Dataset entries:
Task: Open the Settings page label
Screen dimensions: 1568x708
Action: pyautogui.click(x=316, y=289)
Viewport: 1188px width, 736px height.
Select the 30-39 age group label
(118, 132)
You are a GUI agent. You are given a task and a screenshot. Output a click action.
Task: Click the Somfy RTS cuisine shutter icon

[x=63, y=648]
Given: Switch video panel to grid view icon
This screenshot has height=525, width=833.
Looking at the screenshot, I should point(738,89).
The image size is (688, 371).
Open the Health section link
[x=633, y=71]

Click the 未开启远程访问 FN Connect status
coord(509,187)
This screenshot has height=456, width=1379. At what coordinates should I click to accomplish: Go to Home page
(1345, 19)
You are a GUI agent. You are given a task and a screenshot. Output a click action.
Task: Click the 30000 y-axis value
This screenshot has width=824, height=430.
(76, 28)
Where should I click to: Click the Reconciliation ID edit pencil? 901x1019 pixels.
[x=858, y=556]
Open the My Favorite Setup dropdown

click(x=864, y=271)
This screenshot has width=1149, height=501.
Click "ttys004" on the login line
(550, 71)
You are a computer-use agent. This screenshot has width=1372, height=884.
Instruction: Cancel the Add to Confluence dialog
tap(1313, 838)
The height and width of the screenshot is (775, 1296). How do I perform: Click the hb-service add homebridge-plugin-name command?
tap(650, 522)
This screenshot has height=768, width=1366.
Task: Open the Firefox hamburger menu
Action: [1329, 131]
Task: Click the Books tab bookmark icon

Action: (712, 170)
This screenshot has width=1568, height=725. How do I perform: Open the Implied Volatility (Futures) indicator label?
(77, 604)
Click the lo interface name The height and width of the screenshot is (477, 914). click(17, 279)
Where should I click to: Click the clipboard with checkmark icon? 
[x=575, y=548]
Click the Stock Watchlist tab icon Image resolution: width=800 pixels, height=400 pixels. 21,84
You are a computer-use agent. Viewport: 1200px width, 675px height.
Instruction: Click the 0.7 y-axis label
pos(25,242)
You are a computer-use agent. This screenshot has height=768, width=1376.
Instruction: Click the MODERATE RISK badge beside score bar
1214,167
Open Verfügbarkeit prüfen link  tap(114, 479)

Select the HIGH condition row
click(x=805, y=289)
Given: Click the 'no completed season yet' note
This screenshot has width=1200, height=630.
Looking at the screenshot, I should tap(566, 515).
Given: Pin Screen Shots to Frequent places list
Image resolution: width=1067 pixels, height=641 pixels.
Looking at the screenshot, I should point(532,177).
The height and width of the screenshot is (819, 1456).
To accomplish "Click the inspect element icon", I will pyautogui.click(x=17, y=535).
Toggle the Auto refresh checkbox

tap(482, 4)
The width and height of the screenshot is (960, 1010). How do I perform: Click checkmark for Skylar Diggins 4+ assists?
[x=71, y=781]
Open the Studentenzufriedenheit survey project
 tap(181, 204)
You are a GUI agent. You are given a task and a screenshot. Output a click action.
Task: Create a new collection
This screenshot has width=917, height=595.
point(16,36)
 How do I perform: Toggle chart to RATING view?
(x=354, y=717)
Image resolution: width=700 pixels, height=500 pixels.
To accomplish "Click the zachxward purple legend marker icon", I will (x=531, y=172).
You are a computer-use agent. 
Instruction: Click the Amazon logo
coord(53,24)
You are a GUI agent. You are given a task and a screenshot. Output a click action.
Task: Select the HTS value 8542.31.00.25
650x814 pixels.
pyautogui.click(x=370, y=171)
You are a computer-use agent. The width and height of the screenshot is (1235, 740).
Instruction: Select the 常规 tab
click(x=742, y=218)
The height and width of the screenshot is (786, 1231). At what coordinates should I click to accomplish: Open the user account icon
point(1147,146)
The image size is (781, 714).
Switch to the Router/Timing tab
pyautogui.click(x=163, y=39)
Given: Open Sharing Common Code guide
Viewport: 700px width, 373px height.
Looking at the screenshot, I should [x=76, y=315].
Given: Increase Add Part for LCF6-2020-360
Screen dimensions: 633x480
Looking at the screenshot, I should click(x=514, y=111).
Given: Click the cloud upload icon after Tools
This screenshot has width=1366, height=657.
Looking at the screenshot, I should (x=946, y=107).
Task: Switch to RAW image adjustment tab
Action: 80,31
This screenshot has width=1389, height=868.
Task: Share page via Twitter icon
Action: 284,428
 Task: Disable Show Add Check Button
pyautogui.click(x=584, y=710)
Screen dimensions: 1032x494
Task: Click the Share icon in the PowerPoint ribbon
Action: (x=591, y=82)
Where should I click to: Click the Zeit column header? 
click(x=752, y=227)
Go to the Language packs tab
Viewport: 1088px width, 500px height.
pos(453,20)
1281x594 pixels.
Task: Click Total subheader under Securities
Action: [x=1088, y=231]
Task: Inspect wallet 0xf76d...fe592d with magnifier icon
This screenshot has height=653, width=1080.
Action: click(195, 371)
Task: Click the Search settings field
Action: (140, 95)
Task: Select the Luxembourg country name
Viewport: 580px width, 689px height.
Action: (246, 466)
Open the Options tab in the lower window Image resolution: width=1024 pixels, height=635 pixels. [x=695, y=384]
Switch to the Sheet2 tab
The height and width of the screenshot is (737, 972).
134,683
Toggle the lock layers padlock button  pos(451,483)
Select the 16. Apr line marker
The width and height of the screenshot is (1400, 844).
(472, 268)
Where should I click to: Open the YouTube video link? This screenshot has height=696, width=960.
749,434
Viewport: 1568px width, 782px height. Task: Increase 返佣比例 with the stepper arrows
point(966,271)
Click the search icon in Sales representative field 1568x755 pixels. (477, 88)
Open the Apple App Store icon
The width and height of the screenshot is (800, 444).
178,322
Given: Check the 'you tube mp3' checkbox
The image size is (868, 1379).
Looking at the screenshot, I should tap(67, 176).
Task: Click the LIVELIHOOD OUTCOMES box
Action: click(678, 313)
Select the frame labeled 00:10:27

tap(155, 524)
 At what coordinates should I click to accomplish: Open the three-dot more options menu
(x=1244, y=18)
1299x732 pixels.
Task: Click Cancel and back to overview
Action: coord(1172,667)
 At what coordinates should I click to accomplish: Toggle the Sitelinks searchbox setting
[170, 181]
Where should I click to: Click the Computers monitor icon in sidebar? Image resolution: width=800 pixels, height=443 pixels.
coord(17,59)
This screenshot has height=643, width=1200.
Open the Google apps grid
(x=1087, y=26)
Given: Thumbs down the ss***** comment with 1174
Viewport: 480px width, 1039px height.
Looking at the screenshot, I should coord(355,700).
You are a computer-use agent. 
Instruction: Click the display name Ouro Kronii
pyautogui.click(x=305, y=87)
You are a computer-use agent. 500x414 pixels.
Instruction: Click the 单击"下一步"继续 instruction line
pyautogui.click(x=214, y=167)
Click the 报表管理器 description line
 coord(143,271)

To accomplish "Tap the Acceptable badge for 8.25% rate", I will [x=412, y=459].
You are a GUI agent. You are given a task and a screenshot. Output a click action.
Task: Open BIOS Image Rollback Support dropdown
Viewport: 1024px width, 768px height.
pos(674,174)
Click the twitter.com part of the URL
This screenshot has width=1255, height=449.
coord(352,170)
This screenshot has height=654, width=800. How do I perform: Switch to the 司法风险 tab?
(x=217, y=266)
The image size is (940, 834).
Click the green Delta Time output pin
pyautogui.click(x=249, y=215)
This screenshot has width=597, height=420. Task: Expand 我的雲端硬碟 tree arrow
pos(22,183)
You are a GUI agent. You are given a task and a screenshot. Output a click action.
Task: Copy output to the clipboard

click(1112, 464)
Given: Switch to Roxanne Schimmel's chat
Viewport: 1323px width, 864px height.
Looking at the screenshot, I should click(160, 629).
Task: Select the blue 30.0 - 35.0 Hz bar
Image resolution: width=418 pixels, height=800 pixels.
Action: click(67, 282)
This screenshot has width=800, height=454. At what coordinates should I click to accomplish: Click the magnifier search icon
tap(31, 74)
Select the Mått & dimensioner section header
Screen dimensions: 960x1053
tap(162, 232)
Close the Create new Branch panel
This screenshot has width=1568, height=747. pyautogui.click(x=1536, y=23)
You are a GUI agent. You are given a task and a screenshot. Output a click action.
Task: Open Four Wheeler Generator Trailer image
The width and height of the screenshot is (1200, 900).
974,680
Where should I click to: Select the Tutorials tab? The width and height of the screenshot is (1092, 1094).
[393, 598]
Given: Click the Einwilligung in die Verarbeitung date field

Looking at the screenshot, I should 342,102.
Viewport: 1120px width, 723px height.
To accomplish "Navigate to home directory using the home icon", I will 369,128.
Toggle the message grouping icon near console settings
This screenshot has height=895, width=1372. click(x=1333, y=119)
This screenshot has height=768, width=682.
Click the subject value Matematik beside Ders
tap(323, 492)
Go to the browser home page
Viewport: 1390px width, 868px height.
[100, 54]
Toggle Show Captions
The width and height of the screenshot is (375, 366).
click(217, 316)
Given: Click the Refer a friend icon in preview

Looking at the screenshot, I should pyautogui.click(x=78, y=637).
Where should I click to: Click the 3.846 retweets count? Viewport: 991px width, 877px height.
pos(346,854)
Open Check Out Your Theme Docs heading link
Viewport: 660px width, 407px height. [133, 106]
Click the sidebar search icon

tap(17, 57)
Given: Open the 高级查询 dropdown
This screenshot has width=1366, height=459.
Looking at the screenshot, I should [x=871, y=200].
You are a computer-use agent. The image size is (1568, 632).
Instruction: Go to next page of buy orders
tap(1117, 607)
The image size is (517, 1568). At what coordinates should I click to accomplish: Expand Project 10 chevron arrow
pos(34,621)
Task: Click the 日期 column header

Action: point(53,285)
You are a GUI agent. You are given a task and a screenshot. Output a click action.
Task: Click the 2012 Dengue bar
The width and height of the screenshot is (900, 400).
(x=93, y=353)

Work instructions: Reproduce the lines above, beginning at the line with "This screenshot has width=1366, height=657." and stopping after the line with "Task: Select the Luxembourg country name", exactly as they are.

Answer:
This screenshot has width=1366, height=657.
Looking at the screenshot, I should (x=946, y=107).
Task: Switch to RAW image adjustment tab
Action: 80,31
This screenshot has width=1389, height=868.
Task: Share page via Twitter icon
Action: 284,428
 Task: Disable Show Add Check Button
pyautogui.click(x=584, y=710)
Screen dimensions: 1032x494
Task: Click the Share icon in the PowerPoint ribbon
Action: (x=591, y=82)
Where should I click to: Click the Zeit column header? 
click(x=752, y=227)
Go to the Language packs tab
Viewport: 1088px width, 500px height.
pos(453,20)
1281x594 pixels.
Task: Click Total subheader under Securities
Action: [x=1088, y=231]
Task: Inspect wallet 0xf76d...fe592d with magnifier icon
This screenshot has height=653, width=1080.
Action: click(195, 371)
Task: Click the Search settings field
Action: (140, 95)
Task: Select the Luxembourg country name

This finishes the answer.